You are viewing a plain text version of this content. The canonical link for it is here.
Posted to user@spark.apache.org by "second_comet@yahoo.com.INVALID" <se...@yahoo.com.INVALID> on 2022/10/20 08:31:44 UTC

pyspark connect to spark thrift server port

Currently my pyspark code able to connect to hive metastore at port 9083. However using this approach i can't put in-place any security mechanism like LDAP and sql authentication control. Is there anyway to connect from pyspark to spark thrift server on port 10000 without exposing hive metastore url to the pyspark ? I would like to authenticate the user before allow to execute spark sql, and user should only allow to query from databases,tables that they have the access.



Thank you,comet

Re: pyspark connect to spark thrift server port

Posted by Artemis User <ar...@dtechspace.com>.

**Supplied material**
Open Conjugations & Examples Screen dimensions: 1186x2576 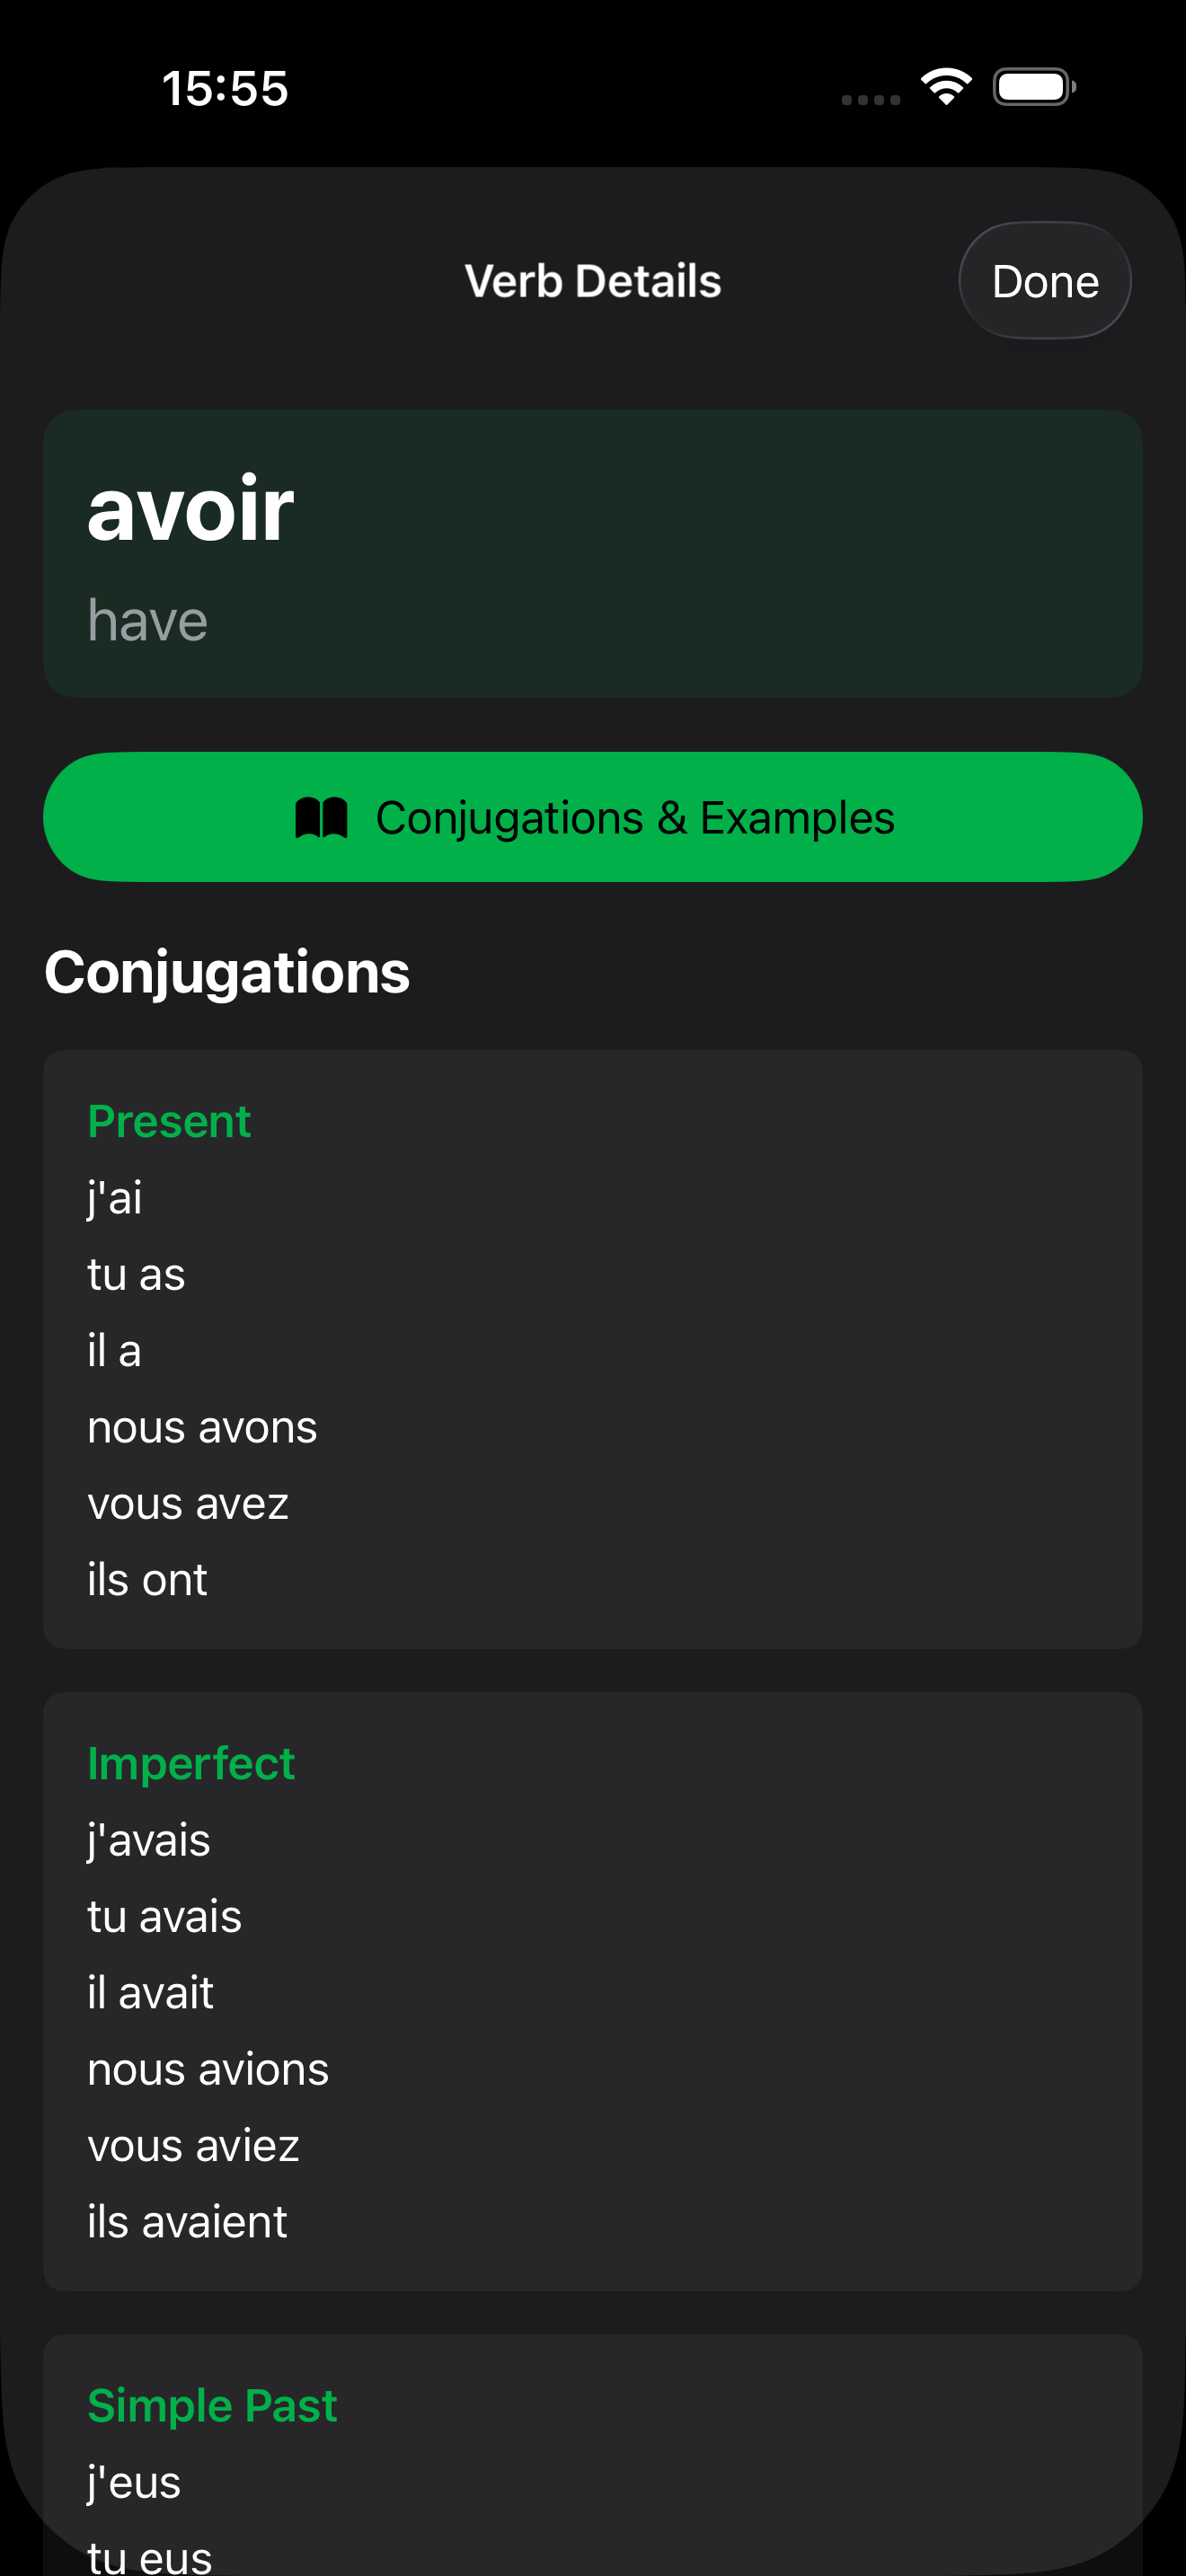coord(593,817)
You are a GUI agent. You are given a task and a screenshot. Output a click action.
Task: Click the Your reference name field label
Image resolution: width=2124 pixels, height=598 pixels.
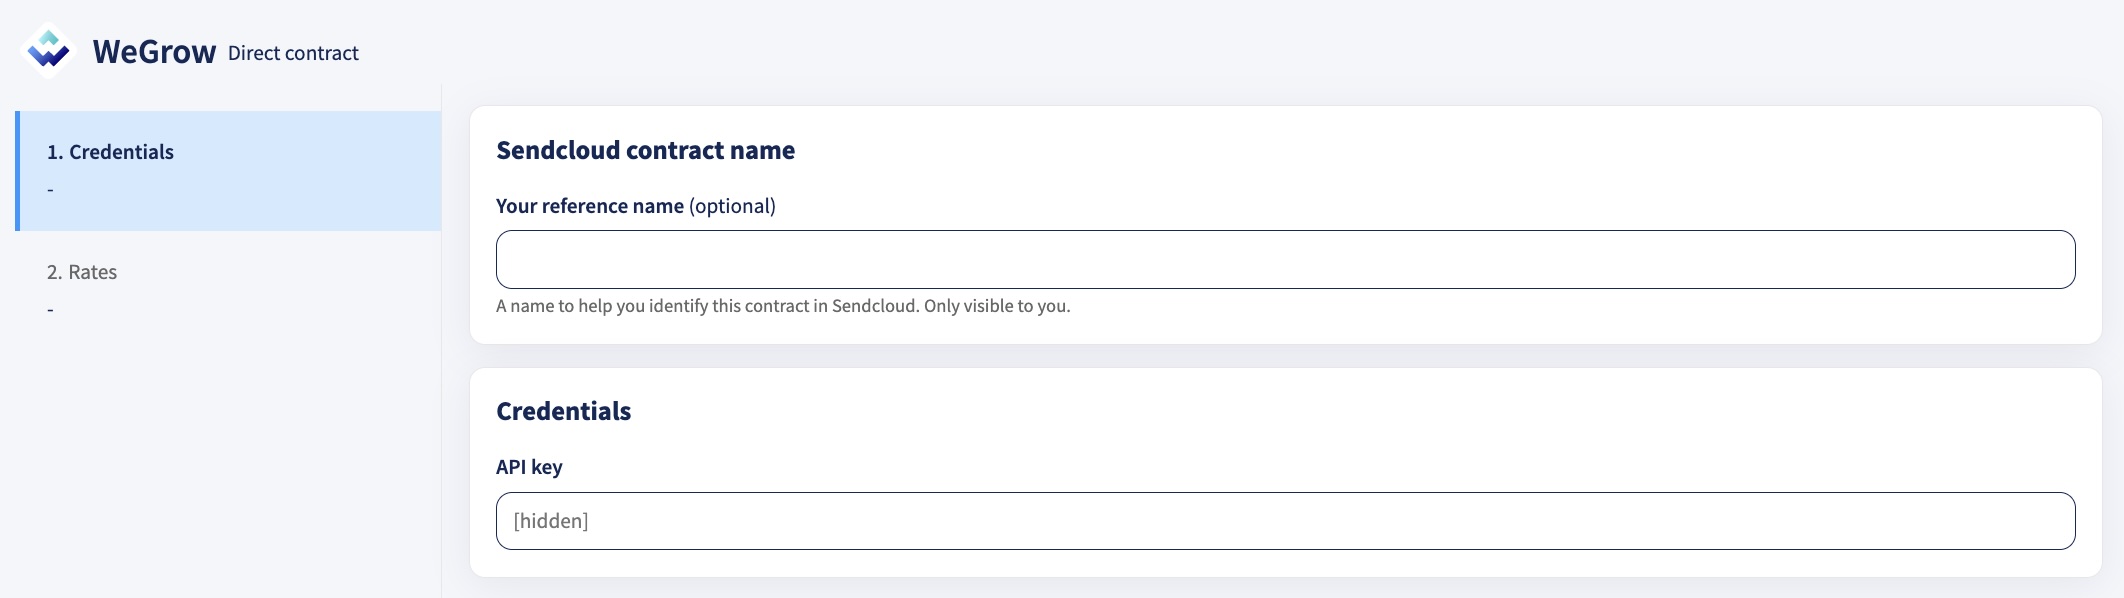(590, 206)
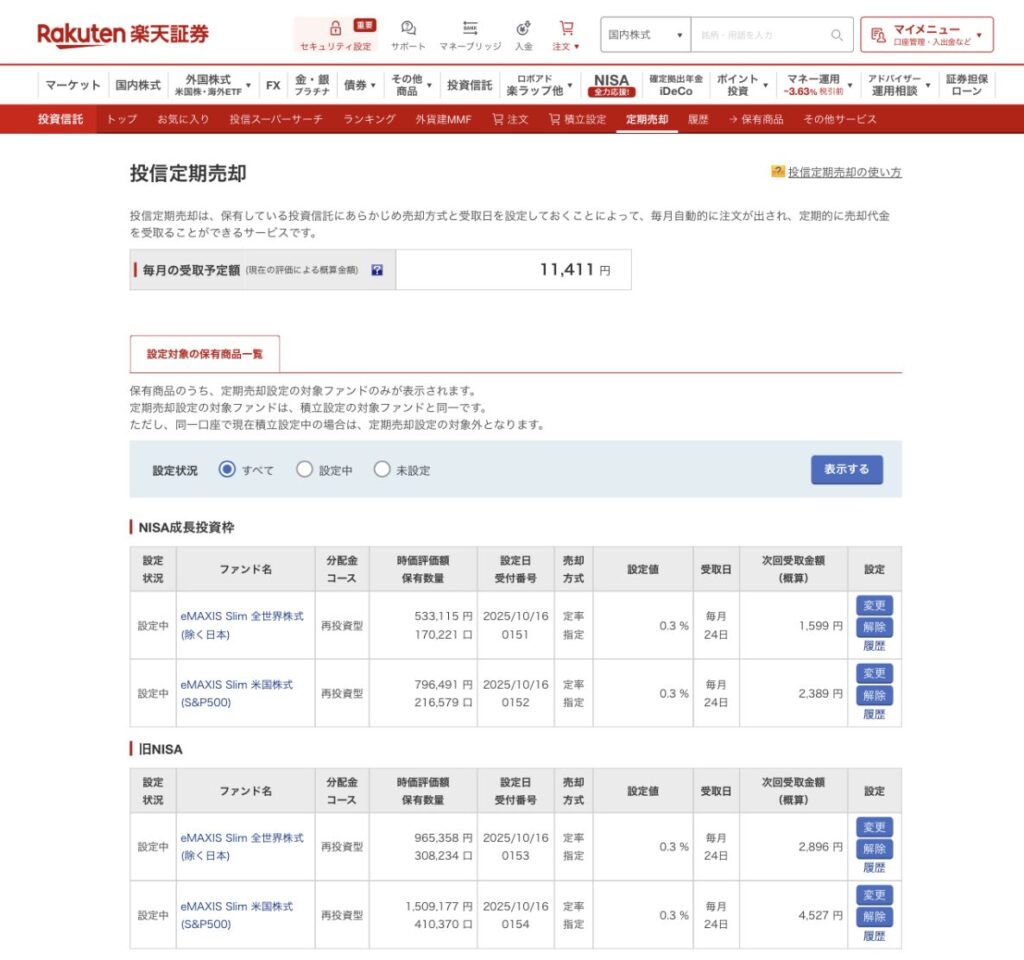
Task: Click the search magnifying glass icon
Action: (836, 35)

**Problems and tasks**
a: Answer these from the thread above:
(i) At which port does the pyspark code currently connect to the hive metastore?
(ii) On which port does the poster want to reach the Spark thrift server?
(iii) Under what name is the reply posted?
b: Reproduce word for word everything in the thread from "You are viewing" down to "Artemis User <ar...@dtechspace.com>.".

**Set of answers**
a:
(i) 9083
(ii) 10000
(iii) Artemis User

b:
You are viewing a plain text version of this content. The canonical link for it is here.
Posted to user@spark.apache.org by "second_comet@yahoo.com.INVALID" <se...@yahoo.com.INVALID> on 2022/10/20 08:31:44 UTC

pyspark connect to spark thrift server port

Currently my pyspark code able to connect to hive metastore at port 9083. However using this approach i can't put in-place any security mechanism like LDAP and sql authentication control. Is there anyway to connect from pyspark to spark thrift server on port 10000 without exposing hive metastore url to the pyspark ? I would like to authenticate the user before allow to execute spark sql, and user should only allow to query from databases,tables that they have the access.



Thank you,comet

Re: pyspark connect to spark thrift server port

Posted by Artemis User <ar...@dtechspace.com>.